According to the Newspoll, reported by the Australian newspaper, Labor's primary vote fell one percentage point to 30 percent, behind the Liberal-National coalition’s 45 percent.

As well, satisfaction with Gillard as Prime Minister dropped from 36 percent last month to 33 percent last weekend. 

According to the paper:

The poll caps a challenging start to 2012 for Gillard, who after parliament opens Feb. 7 plans to implement a price on carbon emissions and pass laws to create a new tax on miners ahead of national elections due in 2013. 

Newspoll’s chief executive Martin O’Shannessy cited the Prime Minister's dumping of an agreement with Tasmanian independent Andrew Wilkie on poker machine reforms, and speculation over Labor's role in the Australia Day protest, as contributing to the drop.

(Incidentally, Wilkie — who helped Labor form a minority government in 2010 — withdrew his support over Gillard's "broken promise" on pokies, leaving the government with a razor-thin one-seat majority in parliament.)

Abbott's coalition, meantime, called this week for federal police investigation into revelations that one of Gillard's staffed passed information about Abbott to protesters at the Aboriginal tent embassy just before things got ugly. Press play:

(Down Under reports: Tony Abbott pushes for federal police inquiry into Australia Day security breach)

Perhaps Australia's first female leader just got off on the wrong foot. She came to power in September 2010, three months after replacing the popularly elected Kevin Rudd as leader in a late-night party coup.

Add to Gillard's troubles sustained speculation that Rudd, the Mandarin-speaking former diplomat and now Foreign Minister, is plotting a comeback to the leadership and you have one worried leader, right?
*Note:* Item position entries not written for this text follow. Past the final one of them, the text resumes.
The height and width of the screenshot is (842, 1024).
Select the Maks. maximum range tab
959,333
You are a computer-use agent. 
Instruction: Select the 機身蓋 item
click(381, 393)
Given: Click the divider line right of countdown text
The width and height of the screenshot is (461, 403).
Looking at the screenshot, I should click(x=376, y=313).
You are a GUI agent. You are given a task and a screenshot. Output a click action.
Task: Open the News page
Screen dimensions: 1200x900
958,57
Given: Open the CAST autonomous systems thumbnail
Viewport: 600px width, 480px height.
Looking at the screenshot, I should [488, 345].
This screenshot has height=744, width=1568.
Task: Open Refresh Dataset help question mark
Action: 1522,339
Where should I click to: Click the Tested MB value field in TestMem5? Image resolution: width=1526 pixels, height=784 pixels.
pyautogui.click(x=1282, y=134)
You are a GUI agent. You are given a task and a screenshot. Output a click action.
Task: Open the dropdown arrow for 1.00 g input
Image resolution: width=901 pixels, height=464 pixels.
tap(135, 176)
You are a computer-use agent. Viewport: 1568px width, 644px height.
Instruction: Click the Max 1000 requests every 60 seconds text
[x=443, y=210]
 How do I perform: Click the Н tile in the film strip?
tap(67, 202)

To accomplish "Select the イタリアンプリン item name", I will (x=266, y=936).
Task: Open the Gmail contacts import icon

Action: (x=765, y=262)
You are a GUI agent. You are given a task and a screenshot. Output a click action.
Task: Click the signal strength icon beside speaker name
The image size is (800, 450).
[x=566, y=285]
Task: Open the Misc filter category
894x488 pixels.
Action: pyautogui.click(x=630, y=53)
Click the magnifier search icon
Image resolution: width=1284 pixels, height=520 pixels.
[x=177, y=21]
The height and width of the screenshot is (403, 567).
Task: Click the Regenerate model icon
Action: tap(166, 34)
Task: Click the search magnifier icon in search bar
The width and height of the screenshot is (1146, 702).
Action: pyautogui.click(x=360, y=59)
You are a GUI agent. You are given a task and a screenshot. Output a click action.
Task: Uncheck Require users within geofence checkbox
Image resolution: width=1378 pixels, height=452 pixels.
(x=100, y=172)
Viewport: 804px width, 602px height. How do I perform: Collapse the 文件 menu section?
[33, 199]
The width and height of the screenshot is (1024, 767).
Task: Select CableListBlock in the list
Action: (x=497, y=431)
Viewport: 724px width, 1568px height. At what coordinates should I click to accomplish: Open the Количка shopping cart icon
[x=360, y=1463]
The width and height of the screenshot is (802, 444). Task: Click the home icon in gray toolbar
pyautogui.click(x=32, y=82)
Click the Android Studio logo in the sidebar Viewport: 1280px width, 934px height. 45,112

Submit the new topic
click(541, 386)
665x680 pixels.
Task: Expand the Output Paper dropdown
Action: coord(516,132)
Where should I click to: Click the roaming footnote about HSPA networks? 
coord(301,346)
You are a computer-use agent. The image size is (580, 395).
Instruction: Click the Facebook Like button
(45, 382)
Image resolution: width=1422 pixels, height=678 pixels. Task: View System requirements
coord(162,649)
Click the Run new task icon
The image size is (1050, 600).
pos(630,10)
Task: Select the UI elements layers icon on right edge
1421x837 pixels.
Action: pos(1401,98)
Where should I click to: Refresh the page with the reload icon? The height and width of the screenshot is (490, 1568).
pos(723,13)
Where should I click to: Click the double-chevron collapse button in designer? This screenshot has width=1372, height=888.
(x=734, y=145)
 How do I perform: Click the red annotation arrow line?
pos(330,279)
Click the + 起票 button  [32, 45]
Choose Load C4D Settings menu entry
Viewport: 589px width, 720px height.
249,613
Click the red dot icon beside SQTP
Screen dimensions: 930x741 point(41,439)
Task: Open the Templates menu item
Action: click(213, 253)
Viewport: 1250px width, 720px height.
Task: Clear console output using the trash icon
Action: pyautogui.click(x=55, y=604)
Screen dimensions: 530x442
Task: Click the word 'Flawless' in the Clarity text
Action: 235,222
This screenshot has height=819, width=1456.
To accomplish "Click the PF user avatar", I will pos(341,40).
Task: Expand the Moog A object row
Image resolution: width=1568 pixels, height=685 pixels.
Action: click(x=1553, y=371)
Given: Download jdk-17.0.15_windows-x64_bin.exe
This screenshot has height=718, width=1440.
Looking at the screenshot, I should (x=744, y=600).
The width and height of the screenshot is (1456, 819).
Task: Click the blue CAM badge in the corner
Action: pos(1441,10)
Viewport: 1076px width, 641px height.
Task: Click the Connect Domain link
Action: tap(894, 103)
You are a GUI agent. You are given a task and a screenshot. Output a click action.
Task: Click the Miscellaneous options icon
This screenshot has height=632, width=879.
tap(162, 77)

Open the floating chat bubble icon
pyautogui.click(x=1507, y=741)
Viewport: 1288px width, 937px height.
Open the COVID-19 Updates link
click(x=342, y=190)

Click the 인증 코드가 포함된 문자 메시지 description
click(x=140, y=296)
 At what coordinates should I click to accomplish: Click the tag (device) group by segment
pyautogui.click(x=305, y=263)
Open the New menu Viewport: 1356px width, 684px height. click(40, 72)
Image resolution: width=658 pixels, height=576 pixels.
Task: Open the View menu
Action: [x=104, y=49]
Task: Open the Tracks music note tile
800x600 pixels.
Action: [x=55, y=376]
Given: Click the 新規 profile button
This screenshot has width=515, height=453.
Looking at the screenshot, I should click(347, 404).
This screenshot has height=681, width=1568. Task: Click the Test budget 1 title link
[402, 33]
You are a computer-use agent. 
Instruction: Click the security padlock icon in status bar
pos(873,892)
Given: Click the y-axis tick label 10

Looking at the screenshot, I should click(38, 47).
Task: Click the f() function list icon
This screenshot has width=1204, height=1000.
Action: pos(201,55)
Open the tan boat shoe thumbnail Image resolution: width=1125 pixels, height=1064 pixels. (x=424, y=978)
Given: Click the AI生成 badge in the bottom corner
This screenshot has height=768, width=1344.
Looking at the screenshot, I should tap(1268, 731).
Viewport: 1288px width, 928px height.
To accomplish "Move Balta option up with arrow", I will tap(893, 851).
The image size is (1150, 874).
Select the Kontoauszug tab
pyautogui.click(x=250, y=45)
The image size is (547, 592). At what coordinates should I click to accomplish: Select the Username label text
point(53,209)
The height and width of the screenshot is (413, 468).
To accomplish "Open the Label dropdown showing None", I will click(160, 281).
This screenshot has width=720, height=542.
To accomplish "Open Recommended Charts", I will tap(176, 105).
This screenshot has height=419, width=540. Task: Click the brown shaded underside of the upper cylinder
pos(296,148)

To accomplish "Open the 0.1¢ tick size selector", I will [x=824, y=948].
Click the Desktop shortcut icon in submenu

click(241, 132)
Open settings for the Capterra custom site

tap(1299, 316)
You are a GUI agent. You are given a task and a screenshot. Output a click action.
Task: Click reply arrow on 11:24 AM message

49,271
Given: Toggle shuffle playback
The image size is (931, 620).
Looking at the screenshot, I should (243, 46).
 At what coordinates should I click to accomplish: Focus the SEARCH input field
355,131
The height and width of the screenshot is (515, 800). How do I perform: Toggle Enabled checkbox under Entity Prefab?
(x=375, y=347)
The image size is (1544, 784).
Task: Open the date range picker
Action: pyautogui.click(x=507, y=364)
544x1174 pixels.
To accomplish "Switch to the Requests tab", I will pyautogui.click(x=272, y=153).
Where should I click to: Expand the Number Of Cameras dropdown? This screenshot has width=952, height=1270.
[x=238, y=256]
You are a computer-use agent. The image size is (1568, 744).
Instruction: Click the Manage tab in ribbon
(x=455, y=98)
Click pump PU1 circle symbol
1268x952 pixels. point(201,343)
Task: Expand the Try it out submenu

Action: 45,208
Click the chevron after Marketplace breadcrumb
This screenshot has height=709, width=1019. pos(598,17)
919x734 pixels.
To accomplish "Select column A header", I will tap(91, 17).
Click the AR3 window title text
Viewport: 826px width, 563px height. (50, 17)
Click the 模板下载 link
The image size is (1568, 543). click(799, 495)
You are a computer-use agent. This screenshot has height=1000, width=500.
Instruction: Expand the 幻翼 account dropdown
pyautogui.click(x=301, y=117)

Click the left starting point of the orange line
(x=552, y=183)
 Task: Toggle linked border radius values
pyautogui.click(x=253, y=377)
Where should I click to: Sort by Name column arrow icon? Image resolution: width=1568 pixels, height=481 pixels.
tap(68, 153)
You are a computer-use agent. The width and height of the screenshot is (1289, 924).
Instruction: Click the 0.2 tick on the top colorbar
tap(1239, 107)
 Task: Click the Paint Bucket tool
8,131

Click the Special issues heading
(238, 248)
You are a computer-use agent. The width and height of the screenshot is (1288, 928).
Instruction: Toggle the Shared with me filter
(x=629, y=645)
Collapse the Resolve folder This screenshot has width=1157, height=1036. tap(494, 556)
Seemingly not. Gillard herself maintains that Rudd is just what the country needs in terms of a high profile representative who speaks on behalf of all Australians.

"It's very important for a nation our size that we do have our voice heard around the world," Gillard told reporters in Sydney on Tuesday. "Kevin Rudd as foreign minister is doing a good job in making sure our voice is heard."

That's right — Rudd had Gillard's vote, 100 percent, no question about it ... as foreign minister.

Gillard — if she took any notice of the numbers, and she claims not to have, can perhaps take — could take heart from O’Shannessy's assessment of the polling.   

 "Labor is very good at fighting from behind in the underdog position," he told Bloomberg. "Gillard’s challenge is to get Labor’s primary vote up to 35 percent, which is contestable" to win an election.